Did we get to the top? Heck no! That would take hours and require amazing levels of fitness that I, for one, did not have.
What you do is you drive into the park and go about 8 kilometers by car along a very bumpy, gravel road. Along the way you see vicunyas, special alpine llamas-meet-deer, and fog rolls in and out. We were lucky because the top of Chimborazo came into view a few times for us.

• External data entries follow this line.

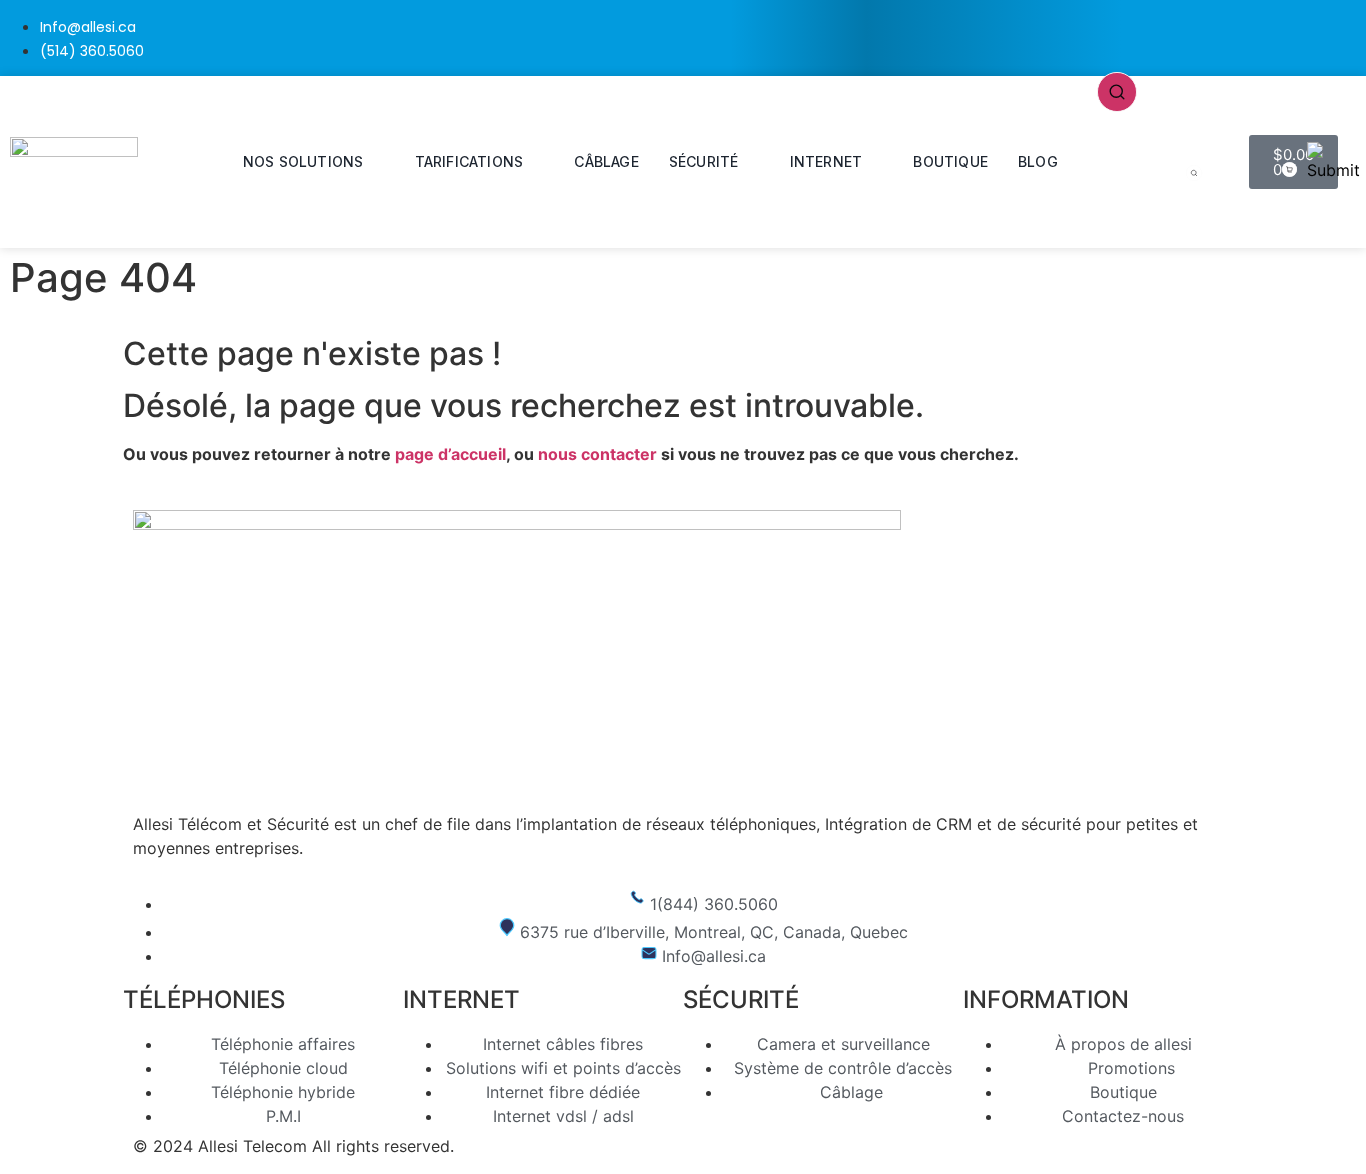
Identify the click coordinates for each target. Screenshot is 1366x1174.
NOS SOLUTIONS (303, 161)
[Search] (1194, 175)
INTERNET (826, 161)
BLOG (1038, 161)
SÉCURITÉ (704, 161)
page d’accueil (450, 454)
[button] (1117, 90)
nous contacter (597, 454)
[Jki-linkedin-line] (1341, 35)
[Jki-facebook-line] (1279, 35)
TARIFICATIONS (469, 161)
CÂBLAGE (606, 161)
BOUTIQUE (950, 161)
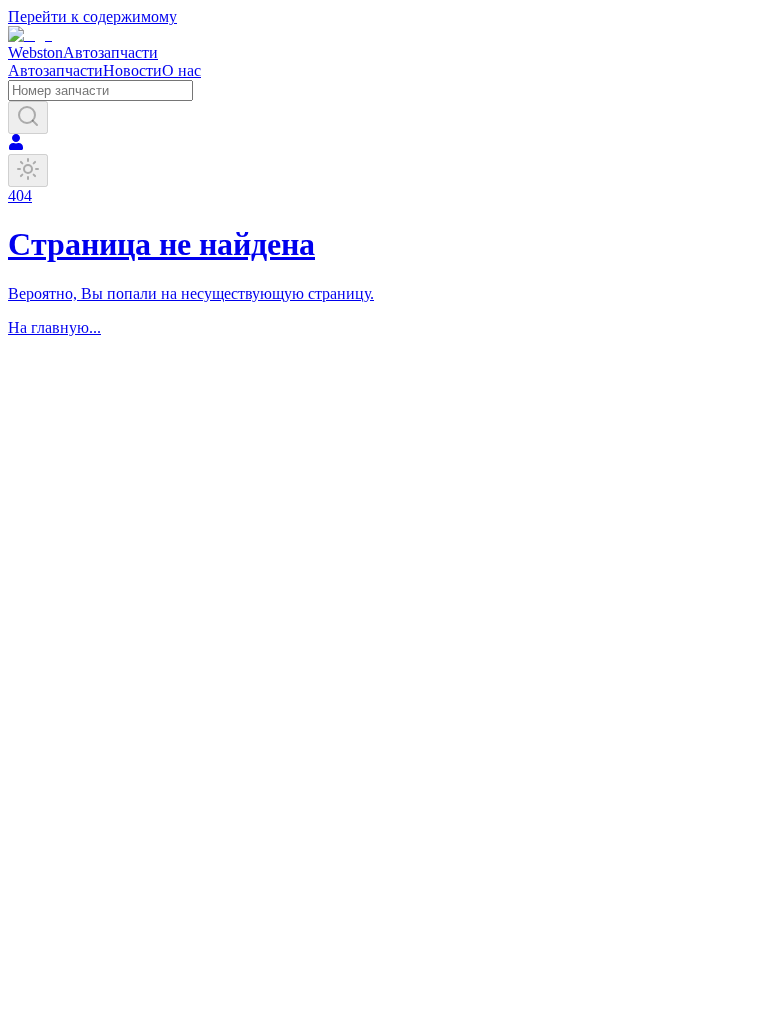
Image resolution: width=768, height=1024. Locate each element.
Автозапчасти (55, 70)
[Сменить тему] (28, 170)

|The two buildings are the two refuges - |
they're not that far apart, but it feels farther when you're hiking it at altitude.
|V for Victory!|
The second refuge is at 5000m/16,400ft. high. A lot of the Ecuadorians were going a little further up to play in the snow since they hardly ever get to see snow. However, I was ready to get back to slightly thicker air so Greg and I hiked back down to have some tea and cookies in the first refuge. Our friends joined us and then, we got ready to go. Little did we know that we had left the car with its lights on while we were hiking.
|Chimborazo's summit peeking out for us|
The car starts to roll down the hill and it turns on! I know most of you who know about cars were probably thinking "well, duh" at this point, but I had no idea if this pushing idea would really work or not.
The rest of our trip down Chimborazo and back home was fairly uneventful. We did pass the most beautiful river valley I've ever seen, but nothing was as exciting as pushing a car down a mountain. And there were friendly llamas, which always make life better.